The push-up is the simplest way to train the push or press movement. But just because it’s a simple bodyweight move doesn’t mean it’s easy. To be honest, I almost didn’t put push-ups on this list because they are really, really hard and can be totally discouraging for beginners. But they are the best way to work on the pressing movement, which targets your chest and arms sans equipment. So what I want to scream from the rooftops is: Modify your push-ups! Do them from your knees, or do incline push-ups, where your arms are on an elevated surface compared to your feet. (Different trainers may prefer one modification over the other, but either is great—pick what works better for you.) I do push-ups on my knees almost every single time I do a push-up.

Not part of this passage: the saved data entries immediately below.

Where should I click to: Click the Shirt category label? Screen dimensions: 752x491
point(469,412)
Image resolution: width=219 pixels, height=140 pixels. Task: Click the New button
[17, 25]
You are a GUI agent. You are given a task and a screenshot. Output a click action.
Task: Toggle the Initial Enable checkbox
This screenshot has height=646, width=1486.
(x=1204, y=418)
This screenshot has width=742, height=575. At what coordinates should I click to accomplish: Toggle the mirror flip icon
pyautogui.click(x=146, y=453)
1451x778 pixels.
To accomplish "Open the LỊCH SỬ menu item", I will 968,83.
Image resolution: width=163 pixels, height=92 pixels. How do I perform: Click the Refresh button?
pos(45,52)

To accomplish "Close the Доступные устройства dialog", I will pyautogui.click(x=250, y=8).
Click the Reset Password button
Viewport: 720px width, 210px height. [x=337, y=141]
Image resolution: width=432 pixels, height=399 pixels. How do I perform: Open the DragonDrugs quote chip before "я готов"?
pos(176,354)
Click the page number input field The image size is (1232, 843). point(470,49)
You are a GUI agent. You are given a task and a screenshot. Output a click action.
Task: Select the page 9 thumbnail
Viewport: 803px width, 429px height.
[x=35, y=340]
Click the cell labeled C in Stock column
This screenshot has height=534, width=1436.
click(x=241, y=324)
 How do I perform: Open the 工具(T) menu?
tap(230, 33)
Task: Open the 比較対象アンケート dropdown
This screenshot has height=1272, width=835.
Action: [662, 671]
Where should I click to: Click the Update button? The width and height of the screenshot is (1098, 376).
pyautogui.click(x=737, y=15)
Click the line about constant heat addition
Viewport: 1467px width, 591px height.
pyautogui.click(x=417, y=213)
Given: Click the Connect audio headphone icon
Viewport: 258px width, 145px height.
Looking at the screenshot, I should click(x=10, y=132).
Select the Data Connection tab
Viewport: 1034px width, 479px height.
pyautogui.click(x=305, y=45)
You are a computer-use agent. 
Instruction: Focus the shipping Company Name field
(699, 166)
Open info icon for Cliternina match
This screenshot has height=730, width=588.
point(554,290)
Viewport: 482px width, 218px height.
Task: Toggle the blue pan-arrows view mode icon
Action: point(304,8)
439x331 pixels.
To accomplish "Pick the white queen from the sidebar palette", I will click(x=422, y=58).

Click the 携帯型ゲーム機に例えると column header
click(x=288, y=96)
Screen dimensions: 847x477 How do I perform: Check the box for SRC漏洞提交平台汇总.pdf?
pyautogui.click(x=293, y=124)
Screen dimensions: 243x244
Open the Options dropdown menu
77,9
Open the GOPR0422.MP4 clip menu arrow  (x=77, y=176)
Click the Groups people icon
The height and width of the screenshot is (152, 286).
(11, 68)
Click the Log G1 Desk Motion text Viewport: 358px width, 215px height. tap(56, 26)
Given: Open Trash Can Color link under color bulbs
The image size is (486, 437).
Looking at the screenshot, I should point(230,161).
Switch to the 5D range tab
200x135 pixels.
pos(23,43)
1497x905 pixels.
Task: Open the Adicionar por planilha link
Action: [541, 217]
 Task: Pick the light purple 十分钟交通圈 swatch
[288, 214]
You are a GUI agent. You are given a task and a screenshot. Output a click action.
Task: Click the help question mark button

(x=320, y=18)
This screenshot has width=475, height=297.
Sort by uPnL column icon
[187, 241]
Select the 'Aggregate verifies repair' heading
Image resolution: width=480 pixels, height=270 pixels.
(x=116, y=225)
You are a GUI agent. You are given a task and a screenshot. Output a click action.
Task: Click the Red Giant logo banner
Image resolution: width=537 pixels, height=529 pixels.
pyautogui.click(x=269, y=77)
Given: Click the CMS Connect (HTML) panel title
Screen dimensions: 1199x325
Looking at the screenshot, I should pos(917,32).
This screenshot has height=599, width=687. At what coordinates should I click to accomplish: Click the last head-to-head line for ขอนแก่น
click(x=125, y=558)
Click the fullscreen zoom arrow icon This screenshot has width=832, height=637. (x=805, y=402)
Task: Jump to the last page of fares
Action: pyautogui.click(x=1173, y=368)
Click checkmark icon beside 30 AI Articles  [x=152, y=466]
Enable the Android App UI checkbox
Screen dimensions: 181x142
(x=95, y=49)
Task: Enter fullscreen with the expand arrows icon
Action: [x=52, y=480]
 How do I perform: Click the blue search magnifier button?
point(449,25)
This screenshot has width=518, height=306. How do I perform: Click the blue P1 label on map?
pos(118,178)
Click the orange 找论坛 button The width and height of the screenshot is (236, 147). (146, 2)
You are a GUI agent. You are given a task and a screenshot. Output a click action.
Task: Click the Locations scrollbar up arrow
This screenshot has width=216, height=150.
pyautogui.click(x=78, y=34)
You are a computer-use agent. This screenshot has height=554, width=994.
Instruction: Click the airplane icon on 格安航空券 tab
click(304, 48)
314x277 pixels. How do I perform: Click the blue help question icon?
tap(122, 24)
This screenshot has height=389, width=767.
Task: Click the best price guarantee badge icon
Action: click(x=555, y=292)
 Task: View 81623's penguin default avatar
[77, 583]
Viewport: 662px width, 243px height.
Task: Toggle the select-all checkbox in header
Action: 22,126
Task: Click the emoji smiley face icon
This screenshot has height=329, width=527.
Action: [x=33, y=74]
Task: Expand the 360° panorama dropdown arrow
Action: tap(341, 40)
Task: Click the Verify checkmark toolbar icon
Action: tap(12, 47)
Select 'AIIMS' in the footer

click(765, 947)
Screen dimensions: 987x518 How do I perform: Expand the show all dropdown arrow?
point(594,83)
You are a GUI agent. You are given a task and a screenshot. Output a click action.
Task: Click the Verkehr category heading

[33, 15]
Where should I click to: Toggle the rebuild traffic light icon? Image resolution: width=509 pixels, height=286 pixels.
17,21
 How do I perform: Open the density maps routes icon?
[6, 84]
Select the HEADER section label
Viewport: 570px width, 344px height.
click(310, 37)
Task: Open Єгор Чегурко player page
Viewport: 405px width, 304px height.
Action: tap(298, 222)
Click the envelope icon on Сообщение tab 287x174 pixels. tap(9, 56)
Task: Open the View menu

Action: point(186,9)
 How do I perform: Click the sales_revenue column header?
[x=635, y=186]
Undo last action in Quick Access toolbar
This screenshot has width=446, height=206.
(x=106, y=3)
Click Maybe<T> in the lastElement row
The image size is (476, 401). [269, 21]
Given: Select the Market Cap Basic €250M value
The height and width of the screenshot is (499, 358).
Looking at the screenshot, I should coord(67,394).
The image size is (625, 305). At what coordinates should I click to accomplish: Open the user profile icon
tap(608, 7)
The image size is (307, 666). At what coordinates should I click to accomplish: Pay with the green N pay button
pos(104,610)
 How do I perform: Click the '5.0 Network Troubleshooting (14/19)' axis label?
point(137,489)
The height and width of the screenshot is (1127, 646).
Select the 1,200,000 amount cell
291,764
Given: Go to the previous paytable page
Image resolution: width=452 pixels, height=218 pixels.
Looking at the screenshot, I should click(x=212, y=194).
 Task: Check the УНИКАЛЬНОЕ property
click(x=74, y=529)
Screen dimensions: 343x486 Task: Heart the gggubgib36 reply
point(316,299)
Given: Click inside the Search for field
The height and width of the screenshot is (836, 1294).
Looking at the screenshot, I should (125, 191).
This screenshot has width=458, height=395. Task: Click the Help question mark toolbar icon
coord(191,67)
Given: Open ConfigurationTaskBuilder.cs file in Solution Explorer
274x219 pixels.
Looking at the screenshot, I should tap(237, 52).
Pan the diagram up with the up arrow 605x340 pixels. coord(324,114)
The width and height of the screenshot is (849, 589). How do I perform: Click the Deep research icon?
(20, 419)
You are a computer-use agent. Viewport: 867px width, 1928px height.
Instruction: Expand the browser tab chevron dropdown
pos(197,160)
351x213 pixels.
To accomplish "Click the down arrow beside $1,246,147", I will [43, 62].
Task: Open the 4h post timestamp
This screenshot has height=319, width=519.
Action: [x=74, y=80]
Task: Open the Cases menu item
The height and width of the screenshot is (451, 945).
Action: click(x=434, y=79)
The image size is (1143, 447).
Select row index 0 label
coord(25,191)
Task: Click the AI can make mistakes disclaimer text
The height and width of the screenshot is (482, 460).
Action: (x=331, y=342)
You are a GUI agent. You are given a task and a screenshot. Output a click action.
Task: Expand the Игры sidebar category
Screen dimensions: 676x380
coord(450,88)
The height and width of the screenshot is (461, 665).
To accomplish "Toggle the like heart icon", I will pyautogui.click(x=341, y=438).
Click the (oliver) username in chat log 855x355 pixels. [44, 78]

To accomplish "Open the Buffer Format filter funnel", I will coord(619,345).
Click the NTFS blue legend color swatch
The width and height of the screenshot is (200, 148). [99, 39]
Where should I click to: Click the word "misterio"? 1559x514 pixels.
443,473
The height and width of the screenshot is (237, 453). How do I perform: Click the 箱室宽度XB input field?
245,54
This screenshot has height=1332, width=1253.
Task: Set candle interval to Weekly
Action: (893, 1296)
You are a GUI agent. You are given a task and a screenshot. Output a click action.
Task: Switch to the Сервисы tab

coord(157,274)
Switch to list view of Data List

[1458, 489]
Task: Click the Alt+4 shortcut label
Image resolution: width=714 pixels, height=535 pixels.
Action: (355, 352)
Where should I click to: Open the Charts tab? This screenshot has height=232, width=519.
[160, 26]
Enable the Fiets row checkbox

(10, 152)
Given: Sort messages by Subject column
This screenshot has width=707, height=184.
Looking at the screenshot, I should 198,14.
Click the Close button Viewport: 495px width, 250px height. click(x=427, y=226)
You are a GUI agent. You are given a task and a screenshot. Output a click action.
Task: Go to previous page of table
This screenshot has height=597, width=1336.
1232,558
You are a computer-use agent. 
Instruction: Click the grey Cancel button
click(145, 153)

It’s much better to modify instead of trying to do a full push-up and arching your back or hunching your shoulders up high and straining your neck. So please, I implore you, start by doing modified push-ups and keep your core and glutes very tight, back flat, and shoulders back and down, the same way you would in a plank. Bend your elbows and think about keeping your shoulders locked in the same position the whole time—nothing should be actively moving other than your elbows.

  • Start in a high plank, shoulders directly above your wrists, hands shoulder-width apart, palms flat, legs extended behind you, core and glutes engaged.
  • Bend your elbows and lower your body to the floor. Drop to your knees if needed (keep your core engaged even in the modified position).
  • Push through the palms of your hands to straighten your arms. This is 1 rep.

Also, it’s fine if you can’t get all the way to the floor in the beginning. “Maybe your push-up is just a micro-bend [in the elbows] to begin with, as you learn [the movement] and your body learns to keep the shoulders and hips and trunk in the right position,” says Crockford. The correct body positioning is the most important thing to focus on first; building strength can definitely come later.

7. Glute Bridge

Crockford says she also likes the glute bridge because it “can really help to not only mobilize the hip joint, but also strengthen the glutes, which for a lot of people maybe aren’t as active as they should be,” she says. They’re also a great exercise to do during a warm-up before a strength workout or a run because they get your hips and glutes moving and ready for any harder hip-dominant moves to come.

  • Lie on your back with your knees bent and feet flat on the floor, hip-width apart. Extend your arms on the floor beside you. This is the starting position.
  • Squeeze your glutes and abs and push through your heels to lift your hips a few inches off the floor until your body forms a straight line from your shoulders to your knees.
  • Hold for a second and then slowly lower your hips to return to the starting position. This is 1 rep.

8. Wood-chop

Last but not least, it’s important to get comfortable with rotational movements that have you twisting your spine in a safe way. Crockford suggests trying a wood-chop-like exercise but with just your body weight. (You can hold a hand towel or another small object in your hands to help keep your arms straight.) This will help give you a sense of what rotating your torso should feel like, Crockford says. And it may even be a feel-good stretch.

  • Stand with your feet wider than hip-width apart, core engaged, hands clasped together or holding a small towel by your right leg.
  • Raise your arms diagonally in front of your body to the upper left of your reach, allowing your torso and toes to naturally rotate to the left as you twist.
  • Now “chop” the weight down to the right, bringing it across the front of your body and aiming for your right ankle, allowing your torso and toes to naturally rotate in that direction. Focus on keeping your lower body stable and rotating from your core. This is 1 rep.
  • Do a few reps on one side, and then switch sides and repeat.